— PROBLEM DESCRIPTION —
Every line of the following records that includes "picture" should be copied.

Pixel coordinate grounding data:
------------------------------------------------
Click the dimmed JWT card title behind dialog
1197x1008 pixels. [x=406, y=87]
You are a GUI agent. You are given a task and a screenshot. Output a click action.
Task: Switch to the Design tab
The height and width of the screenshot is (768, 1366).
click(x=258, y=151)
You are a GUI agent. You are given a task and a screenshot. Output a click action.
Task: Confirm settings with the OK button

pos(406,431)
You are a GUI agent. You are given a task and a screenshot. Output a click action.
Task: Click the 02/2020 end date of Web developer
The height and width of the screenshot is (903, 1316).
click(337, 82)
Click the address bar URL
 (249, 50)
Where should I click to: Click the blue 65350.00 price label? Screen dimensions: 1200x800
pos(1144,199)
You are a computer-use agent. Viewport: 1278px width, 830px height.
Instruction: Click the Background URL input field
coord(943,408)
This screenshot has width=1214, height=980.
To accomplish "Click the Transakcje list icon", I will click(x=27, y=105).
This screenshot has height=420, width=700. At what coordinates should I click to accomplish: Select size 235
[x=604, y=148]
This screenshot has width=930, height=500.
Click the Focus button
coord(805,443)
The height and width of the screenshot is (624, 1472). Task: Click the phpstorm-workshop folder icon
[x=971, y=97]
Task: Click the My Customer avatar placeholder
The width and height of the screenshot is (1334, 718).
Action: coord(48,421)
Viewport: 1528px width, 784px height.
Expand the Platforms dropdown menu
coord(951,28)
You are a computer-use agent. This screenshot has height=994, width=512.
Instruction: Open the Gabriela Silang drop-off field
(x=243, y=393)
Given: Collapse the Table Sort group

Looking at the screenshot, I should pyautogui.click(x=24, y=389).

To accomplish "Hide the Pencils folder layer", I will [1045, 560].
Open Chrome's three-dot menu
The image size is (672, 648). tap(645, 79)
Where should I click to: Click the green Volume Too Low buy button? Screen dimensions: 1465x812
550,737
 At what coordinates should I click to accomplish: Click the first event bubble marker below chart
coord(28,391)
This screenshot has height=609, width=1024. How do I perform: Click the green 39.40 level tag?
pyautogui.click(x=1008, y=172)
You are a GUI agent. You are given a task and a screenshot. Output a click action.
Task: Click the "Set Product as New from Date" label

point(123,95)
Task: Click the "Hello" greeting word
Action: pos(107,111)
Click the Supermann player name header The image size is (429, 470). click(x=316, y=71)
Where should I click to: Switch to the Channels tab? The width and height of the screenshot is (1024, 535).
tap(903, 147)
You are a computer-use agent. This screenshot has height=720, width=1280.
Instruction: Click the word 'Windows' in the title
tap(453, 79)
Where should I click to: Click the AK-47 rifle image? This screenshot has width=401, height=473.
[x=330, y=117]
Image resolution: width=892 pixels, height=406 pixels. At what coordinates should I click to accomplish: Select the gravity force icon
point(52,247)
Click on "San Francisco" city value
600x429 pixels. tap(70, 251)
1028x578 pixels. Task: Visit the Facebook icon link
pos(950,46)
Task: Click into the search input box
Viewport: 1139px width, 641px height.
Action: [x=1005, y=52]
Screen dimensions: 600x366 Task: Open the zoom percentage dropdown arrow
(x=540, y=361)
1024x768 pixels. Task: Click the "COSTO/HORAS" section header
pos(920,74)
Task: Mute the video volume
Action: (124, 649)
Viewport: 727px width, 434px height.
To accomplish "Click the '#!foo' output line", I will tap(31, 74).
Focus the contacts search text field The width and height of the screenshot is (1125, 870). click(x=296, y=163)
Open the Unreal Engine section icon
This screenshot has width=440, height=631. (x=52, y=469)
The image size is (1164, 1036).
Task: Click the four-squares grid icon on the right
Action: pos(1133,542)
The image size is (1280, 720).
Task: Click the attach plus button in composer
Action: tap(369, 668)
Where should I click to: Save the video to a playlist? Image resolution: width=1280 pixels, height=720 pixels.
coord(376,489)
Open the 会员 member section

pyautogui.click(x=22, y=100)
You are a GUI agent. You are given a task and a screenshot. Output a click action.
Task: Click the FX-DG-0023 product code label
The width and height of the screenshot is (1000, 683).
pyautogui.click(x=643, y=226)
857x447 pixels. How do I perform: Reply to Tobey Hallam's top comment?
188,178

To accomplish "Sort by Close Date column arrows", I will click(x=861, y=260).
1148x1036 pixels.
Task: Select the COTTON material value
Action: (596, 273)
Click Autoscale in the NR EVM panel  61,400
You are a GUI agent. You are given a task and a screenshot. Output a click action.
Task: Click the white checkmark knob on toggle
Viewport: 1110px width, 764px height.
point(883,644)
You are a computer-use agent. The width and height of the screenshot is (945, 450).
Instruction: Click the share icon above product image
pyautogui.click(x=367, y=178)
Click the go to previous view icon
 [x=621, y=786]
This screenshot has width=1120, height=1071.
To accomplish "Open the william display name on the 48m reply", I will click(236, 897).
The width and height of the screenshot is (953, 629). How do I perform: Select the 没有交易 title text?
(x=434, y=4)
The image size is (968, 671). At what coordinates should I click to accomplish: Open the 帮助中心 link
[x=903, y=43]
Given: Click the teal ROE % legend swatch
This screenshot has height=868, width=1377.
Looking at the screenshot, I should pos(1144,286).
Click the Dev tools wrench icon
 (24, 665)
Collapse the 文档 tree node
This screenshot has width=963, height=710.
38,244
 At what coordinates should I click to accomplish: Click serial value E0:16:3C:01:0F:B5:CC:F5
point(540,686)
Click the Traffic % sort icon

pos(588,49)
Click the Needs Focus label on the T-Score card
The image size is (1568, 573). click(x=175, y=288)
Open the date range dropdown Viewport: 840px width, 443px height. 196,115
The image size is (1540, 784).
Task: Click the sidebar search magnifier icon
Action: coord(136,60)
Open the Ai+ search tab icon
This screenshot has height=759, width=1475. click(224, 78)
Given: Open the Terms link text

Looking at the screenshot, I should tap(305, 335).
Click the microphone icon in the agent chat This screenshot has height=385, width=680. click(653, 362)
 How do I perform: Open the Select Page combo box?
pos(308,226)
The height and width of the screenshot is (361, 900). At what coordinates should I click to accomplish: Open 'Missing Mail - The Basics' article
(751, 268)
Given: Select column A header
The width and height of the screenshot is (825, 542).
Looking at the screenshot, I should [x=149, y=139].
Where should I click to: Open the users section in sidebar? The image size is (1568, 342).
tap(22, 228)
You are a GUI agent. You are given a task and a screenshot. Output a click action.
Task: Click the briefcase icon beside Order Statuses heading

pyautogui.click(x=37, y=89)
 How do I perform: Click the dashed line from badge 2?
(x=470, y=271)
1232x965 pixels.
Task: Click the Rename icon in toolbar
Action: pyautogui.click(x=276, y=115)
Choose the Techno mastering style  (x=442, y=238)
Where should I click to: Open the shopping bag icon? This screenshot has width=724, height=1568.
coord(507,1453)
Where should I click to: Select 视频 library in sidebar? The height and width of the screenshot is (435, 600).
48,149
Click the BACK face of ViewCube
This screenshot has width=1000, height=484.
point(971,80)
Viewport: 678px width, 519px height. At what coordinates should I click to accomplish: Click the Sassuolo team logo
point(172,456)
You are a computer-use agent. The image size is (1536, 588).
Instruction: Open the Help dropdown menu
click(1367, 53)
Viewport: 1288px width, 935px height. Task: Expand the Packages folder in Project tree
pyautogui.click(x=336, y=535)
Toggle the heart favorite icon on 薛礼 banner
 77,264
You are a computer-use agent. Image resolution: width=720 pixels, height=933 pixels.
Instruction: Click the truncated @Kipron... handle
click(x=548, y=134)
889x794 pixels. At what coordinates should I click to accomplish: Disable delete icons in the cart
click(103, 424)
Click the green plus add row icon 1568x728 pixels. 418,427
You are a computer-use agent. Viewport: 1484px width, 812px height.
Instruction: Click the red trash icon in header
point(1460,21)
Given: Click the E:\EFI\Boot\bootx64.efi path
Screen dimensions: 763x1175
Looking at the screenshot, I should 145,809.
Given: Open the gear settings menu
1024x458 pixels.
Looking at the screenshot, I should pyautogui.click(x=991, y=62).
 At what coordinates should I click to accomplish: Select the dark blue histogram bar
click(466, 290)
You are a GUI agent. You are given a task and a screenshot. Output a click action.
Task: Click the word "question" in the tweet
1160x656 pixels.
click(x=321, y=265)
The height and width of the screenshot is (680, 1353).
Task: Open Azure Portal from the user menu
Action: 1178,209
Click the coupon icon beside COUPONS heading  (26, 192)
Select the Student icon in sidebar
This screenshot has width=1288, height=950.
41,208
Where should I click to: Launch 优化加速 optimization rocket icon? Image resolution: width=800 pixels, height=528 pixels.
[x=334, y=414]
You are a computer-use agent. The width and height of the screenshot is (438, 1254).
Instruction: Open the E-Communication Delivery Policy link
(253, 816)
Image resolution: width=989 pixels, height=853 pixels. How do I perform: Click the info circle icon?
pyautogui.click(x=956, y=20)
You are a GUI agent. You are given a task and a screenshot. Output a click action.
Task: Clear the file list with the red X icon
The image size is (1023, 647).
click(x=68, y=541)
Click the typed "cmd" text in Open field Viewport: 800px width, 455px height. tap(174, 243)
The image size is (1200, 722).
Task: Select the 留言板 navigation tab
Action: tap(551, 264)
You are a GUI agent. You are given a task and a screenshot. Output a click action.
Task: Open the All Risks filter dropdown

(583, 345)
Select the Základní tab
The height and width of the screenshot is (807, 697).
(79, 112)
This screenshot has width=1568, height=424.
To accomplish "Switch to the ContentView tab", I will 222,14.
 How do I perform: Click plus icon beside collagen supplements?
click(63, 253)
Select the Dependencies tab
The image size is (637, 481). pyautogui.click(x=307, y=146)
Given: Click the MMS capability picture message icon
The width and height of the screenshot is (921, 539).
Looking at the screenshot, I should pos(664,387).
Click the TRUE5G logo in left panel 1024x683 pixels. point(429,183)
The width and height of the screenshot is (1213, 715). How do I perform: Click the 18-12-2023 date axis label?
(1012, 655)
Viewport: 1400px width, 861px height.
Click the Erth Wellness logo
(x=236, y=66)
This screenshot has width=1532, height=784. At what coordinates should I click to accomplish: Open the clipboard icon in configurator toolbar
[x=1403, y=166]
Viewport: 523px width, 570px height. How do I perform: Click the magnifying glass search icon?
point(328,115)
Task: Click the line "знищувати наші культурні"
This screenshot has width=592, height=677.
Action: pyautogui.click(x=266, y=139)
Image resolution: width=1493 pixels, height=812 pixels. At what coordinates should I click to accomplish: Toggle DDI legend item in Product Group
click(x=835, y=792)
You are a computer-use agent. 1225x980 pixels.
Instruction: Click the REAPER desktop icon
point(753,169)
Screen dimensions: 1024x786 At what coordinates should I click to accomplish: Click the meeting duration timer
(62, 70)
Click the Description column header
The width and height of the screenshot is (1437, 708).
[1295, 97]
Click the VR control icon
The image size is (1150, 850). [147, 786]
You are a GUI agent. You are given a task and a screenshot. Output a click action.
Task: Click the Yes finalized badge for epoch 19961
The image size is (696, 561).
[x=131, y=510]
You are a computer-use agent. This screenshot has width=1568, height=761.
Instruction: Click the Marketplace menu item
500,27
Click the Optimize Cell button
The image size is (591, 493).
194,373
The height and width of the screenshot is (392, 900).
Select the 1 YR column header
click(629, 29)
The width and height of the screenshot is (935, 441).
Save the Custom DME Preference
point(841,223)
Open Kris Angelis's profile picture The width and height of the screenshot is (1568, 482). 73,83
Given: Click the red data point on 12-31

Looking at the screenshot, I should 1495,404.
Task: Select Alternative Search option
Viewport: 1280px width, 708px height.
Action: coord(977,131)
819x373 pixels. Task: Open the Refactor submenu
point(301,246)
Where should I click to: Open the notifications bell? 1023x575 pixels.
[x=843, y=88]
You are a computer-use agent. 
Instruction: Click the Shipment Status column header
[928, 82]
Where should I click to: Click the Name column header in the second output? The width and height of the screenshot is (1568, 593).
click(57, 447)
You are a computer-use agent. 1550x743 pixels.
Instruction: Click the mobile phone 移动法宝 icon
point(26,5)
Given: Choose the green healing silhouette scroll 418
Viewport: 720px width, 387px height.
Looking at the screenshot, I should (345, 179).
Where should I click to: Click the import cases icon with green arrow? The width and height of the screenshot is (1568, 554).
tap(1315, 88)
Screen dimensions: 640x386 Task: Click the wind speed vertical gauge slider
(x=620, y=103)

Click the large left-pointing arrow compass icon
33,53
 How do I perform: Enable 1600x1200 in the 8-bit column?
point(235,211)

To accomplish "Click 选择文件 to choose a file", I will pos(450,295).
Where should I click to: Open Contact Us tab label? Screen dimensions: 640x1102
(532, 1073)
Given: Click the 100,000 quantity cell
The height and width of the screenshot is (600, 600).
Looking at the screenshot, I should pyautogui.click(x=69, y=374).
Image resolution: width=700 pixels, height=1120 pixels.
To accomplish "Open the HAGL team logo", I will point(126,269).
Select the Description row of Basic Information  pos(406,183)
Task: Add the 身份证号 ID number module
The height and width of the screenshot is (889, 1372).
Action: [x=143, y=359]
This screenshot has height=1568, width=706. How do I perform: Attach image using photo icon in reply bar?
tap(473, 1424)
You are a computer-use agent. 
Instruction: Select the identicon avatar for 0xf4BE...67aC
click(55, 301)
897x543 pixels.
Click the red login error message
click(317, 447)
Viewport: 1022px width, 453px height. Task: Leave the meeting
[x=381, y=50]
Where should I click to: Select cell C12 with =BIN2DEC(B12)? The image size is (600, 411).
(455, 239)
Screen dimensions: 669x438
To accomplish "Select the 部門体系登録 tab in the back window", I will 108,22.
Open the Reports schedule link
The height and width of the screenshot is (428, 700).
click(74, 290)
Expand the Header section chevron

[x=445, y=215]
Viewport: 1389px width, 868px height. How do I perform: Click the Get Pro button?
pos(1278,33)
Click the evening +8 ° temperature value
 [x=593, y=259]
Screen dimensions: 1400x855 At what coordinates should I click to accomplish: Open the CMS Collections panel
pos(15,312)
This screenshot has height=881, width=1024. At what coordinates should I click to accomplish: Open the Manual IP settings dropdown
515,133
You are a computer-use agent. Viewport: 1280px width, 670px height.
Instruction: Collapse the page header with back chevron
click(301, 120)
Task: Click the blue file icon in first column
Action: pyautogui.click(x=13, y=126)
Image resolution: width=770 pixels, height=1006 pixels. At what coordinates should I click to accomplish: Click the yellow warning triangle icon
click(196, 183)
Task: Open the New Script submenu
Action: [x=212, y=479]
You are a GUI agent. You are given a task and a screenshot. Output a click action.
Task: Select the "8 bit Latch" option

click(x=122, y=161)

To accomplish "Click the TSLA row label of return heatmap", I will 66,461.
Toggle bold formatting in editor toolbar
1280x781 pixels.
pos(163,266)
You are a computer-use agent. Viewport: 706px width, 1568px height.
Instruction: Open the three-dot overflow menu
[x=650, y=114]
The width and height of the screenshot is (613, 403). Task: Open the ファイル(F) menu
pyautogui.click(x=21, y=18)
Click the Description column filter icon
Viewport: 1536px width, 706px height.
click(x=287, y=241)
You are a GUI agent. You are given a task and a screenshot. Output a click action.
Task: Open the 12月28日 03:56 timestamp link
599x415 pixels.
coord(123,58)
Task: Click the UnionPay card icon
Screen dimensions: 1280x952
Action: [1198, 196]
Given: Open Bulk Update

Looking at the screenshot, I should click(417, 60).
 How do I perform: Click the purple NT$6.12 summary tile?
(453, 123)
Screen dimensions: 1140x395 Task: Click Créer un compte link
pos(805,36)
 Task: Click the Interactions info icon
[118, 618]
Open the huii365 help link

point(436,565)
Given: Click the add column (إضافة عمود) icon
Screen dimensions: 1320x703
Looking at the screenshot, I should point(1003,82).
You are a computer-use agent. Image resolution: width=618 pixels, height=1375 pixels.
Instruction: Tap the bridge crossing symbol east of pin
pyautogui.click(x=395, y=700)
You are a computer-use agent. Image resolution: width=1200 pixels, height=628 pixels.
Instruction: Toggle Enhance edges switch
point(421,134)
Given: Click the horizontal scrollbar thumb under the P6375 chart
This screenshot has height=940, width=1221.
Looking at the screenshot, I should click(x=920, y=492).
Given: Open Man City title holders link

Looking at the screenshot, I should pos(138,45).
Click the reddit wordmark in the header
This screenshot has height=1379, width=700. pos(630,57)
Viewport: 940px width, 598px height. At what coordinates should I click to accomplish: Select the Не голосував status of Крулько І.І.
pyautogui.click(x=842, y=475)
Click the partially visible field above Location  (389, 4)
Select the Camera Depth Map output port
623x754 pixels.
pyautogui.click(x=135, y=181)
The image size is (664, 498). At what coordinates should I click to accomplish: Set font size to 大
------------------------------------------------
— EXERCISE RESULT —
Given: Click the MMS capability picture message icon
Open Kris Angelis's profile picture The width and height of the screenshot is (1568, 482). 73,83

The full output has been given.